Por volta das 4h00 da tarde, regressámos à Vali Asr. Tínhamos ouvido dizer que os protestos se intensificariam nessa altura. Os protestos continuaram aqui e ali mas as coisas não estavam a ser tão intensas como nessa manhã, pelo menos onde nós estávamos...
As pessoas estavam a partilhar notícias de outras vilas e cidades, sobretudo de campi e residências universitárias.
O poder dominante tinha tentado comemorar a ocupação em 1980 da embaixada dos EUA e usar a ocasião para mobilizar um grande número de pessoas.
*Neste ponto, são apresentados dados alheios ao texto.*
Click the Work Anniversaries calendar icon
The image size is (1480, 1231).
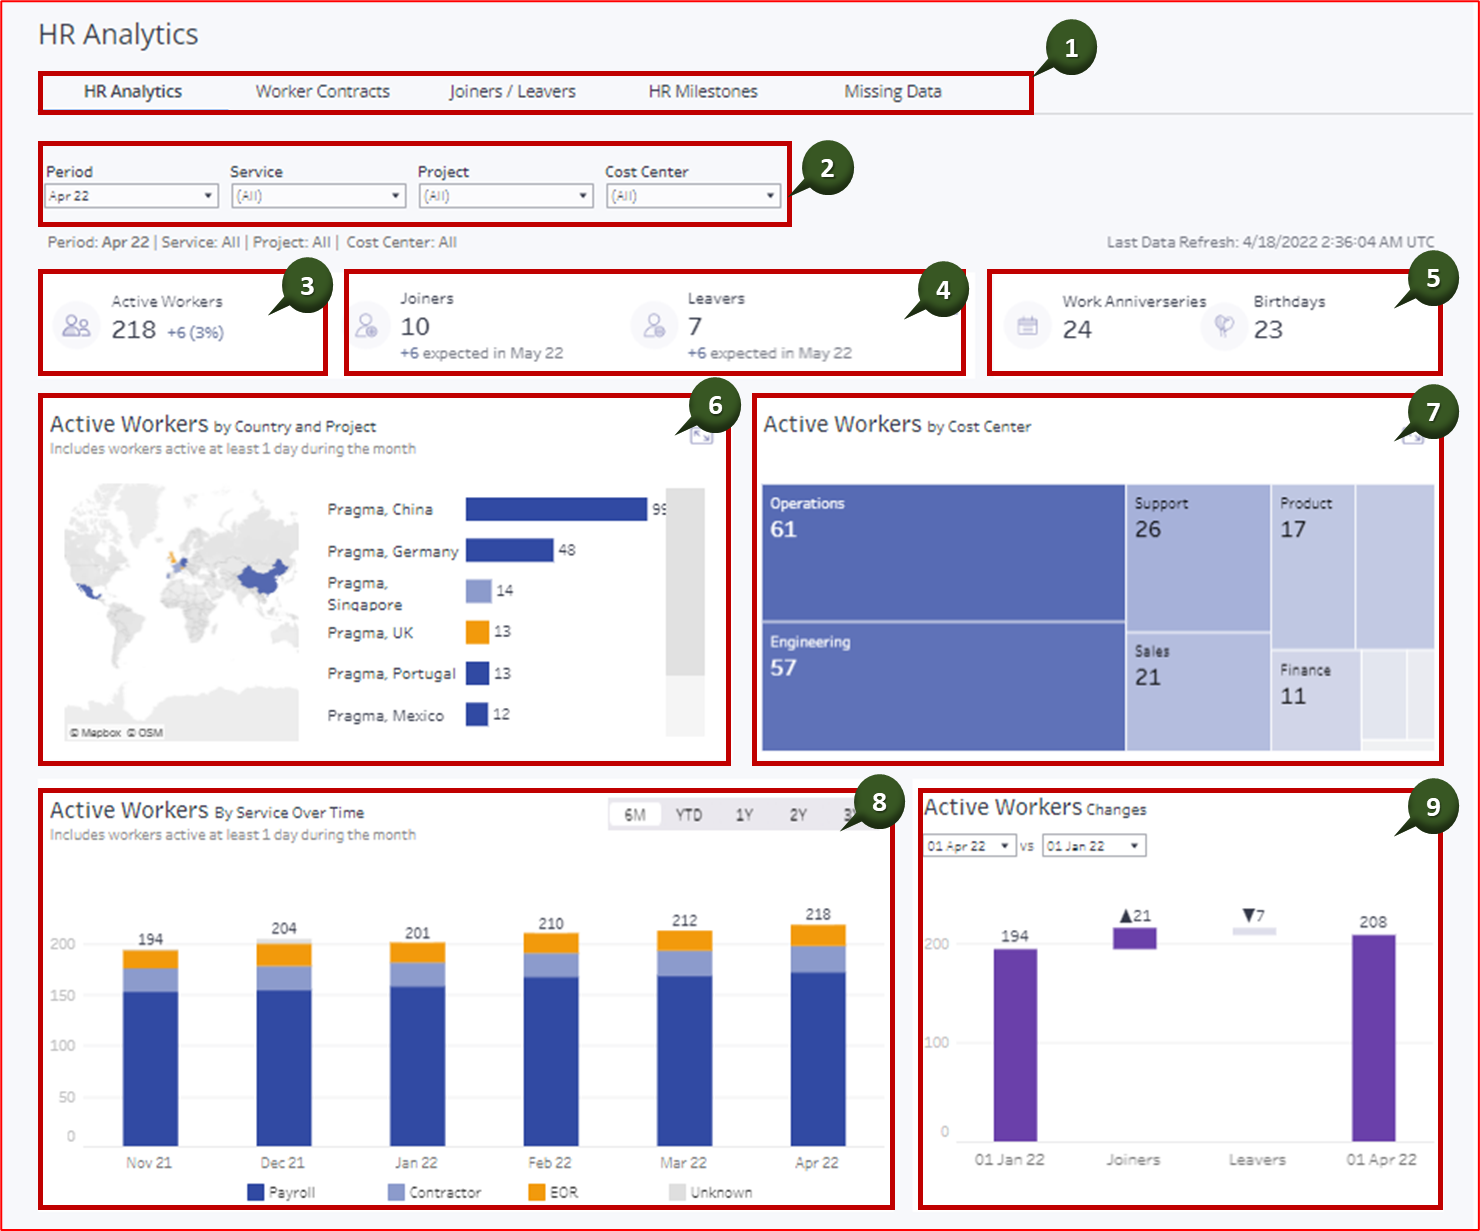(1026, 325)
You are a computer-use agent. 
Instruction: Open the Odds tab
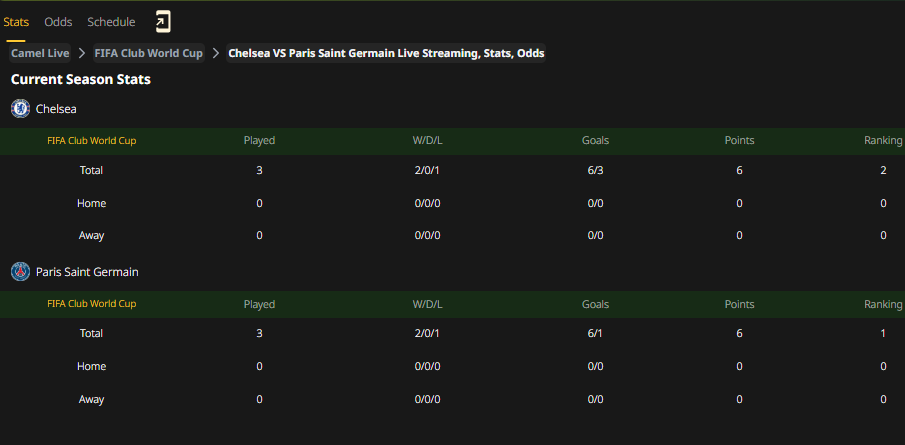[x=58, y=22]
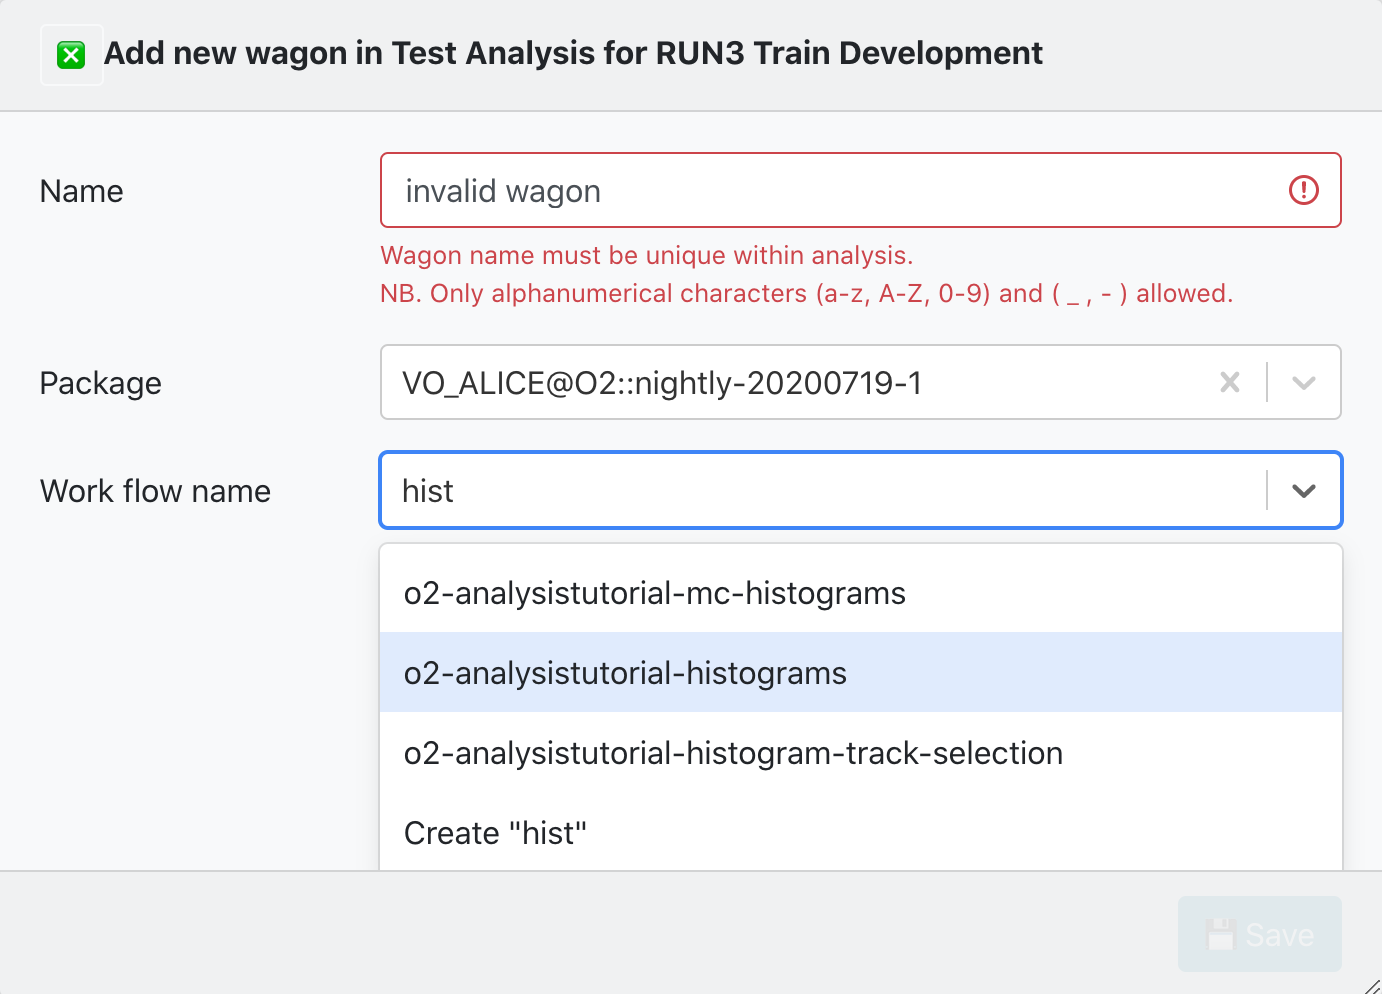This screenshot has height=994, width=1382.
Task: Click the red error exclamation icon in Name field
Action: (x=1303, y=190)
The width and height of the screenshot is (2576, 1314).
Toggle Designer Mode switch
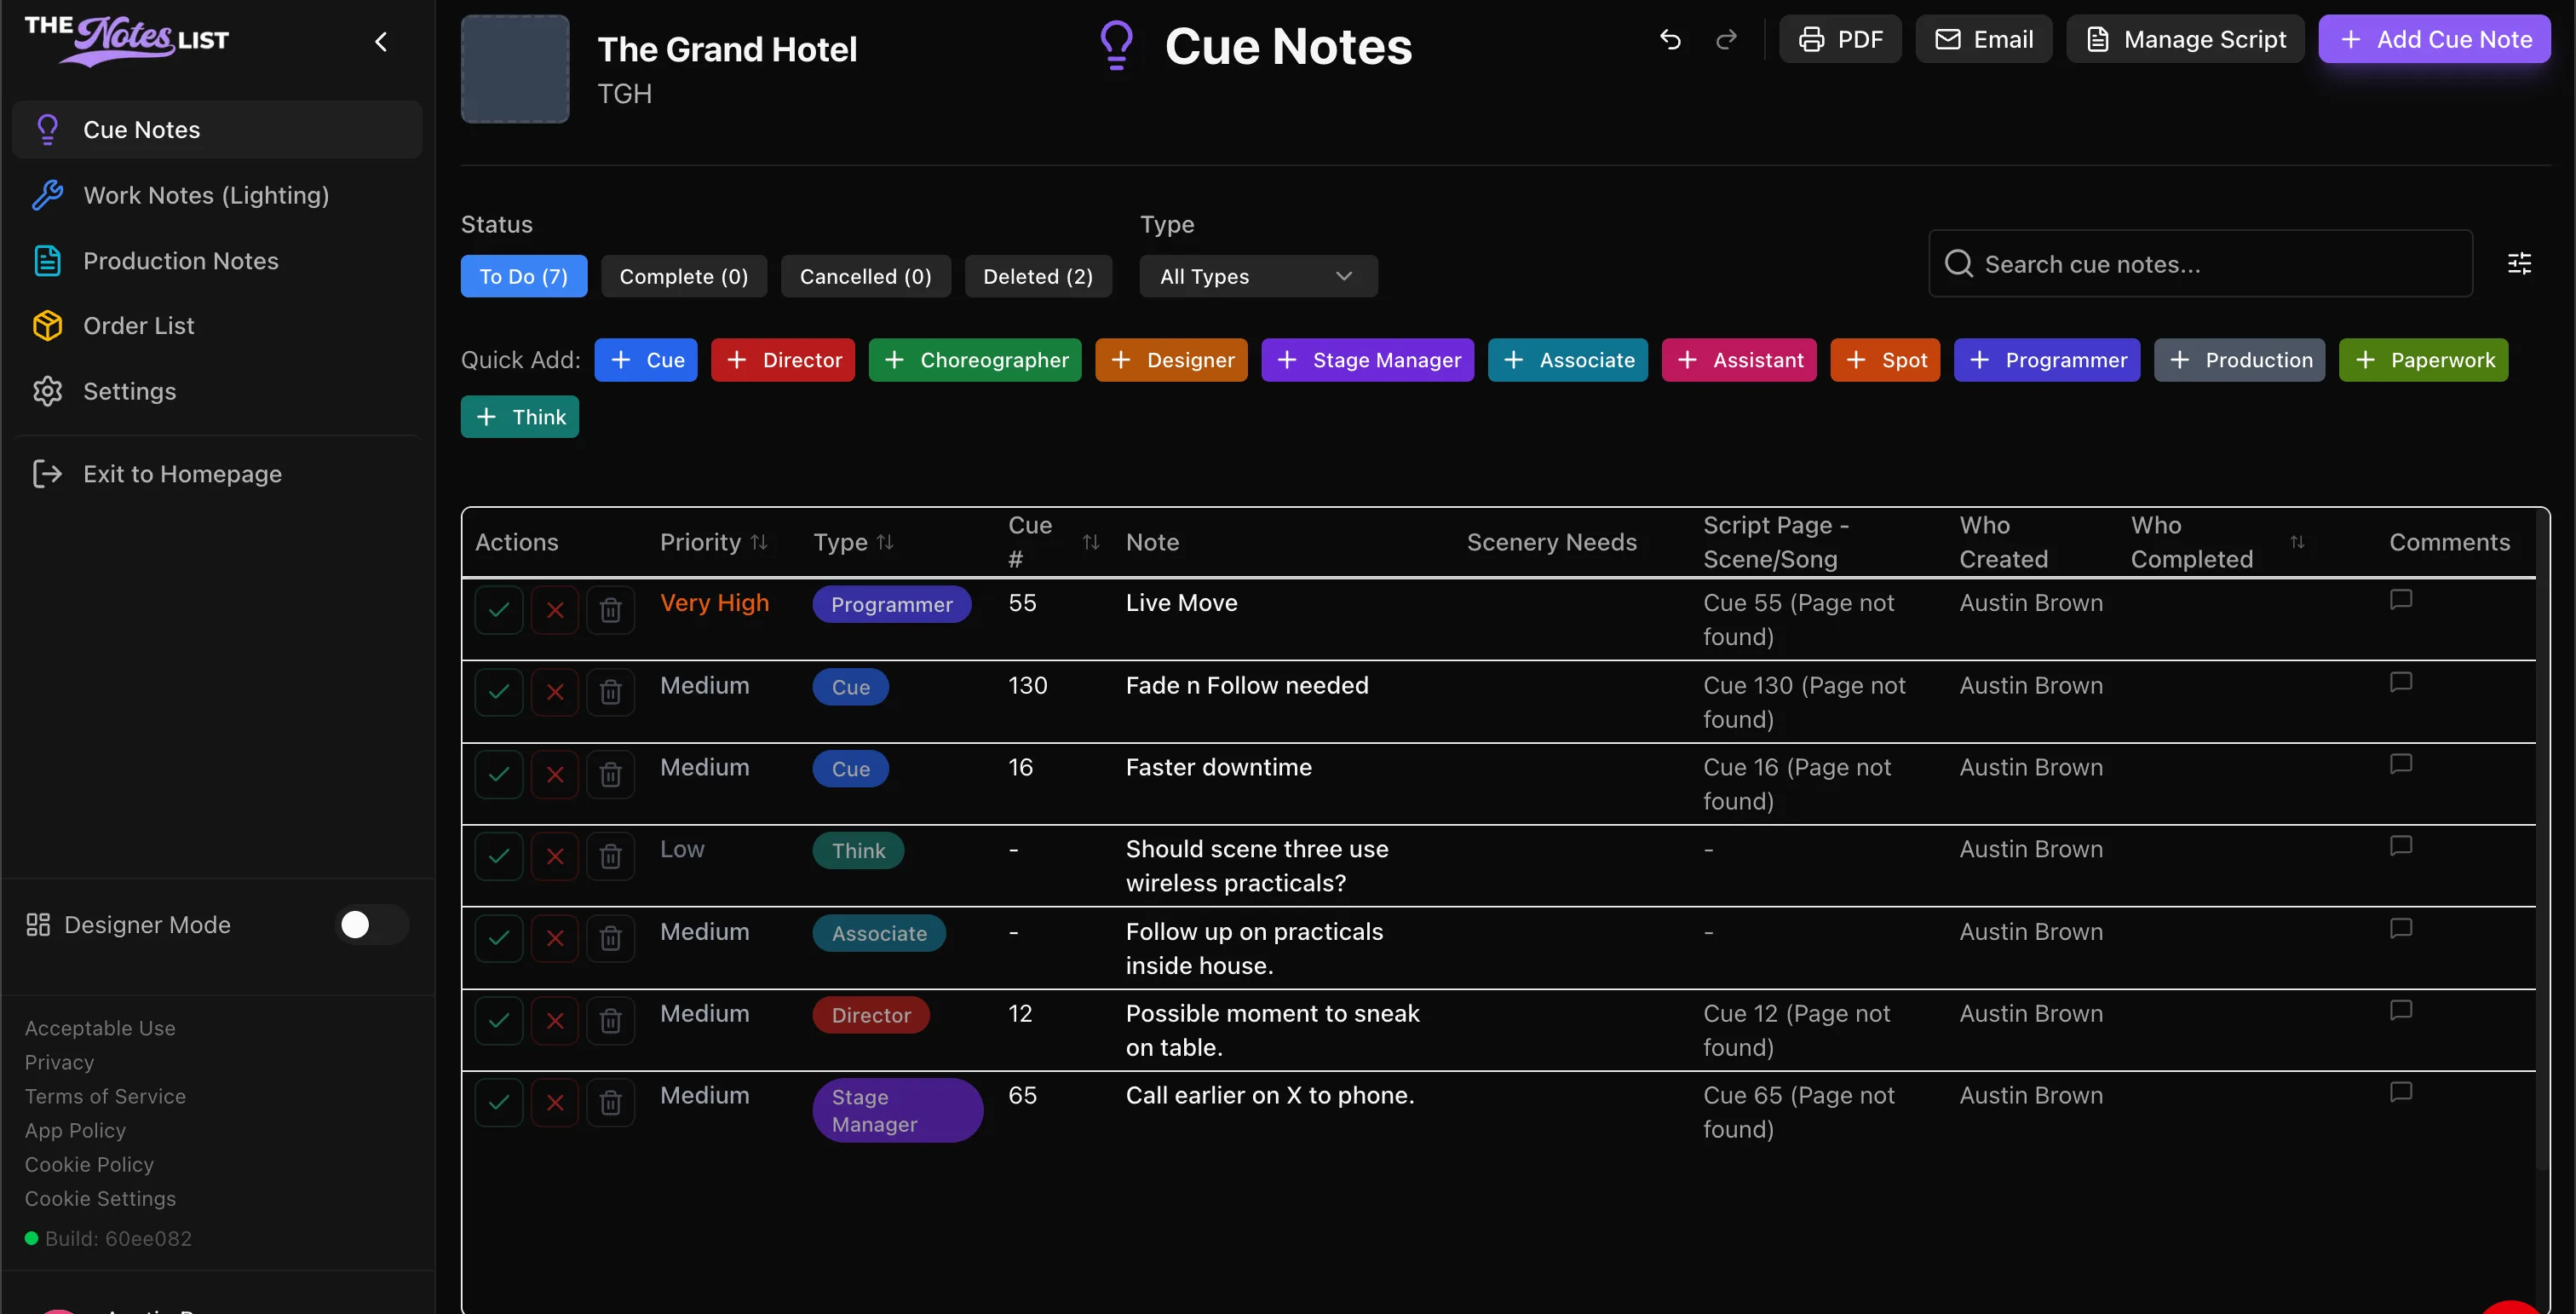[371, 924]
Além da mobilização das suas bases, forçaram algumas pessoas das escolas e agencias governamentais a participar. Mas, apesar disso, os que saíram para se opor ao regime foram mais numerosos.
O 4 de Novembro deste ano foi diferente do de anos anteriores. Algumas pessoas que tinham testemunhado o 4 de Novembro de 1978 dizem que a luta deste ano os fez lembrar esses dias.
O governo começou muitas semanas antes a tomar medidas generalizadas para impedir a participação de estudantes do ensino secundário. Forçou alguns estudantes de escolas governamentais a irem ao seu evento frente ao antigo edifício da embaixada dos EUA. E informaram os estudantes das escolas privadas que se faltassem não seriam isentados. Porém, podia-se ver pequenos grupos de jovens de 16-17 anos a caminhar entusiástica e alegremente, carregando pedras nas suas mochilas e outros meios necessários para a batalha com as forças repressivas.
Comparando estes protestos do 4 de Novembro com as últimas manifestações no Dia da Palestina (18 de Setembro), apesar da muito extensa propaganda do Movimento Verde e dos folhetos distribuídos por apoiantes de Mousavi e Karoubi, o dia de hoje esteve menos sob o seu controlo. Isso podia ser visto no carácter mais radical da luta de hoje e também nas palavras de ordem que foram gritadas e do tipo de repressão brutal e extensa que o governo levou a cabo.
Agora, as pessoas estão a preparar-se para o 7 de Dezembro, o Dia do Estudante Universitário.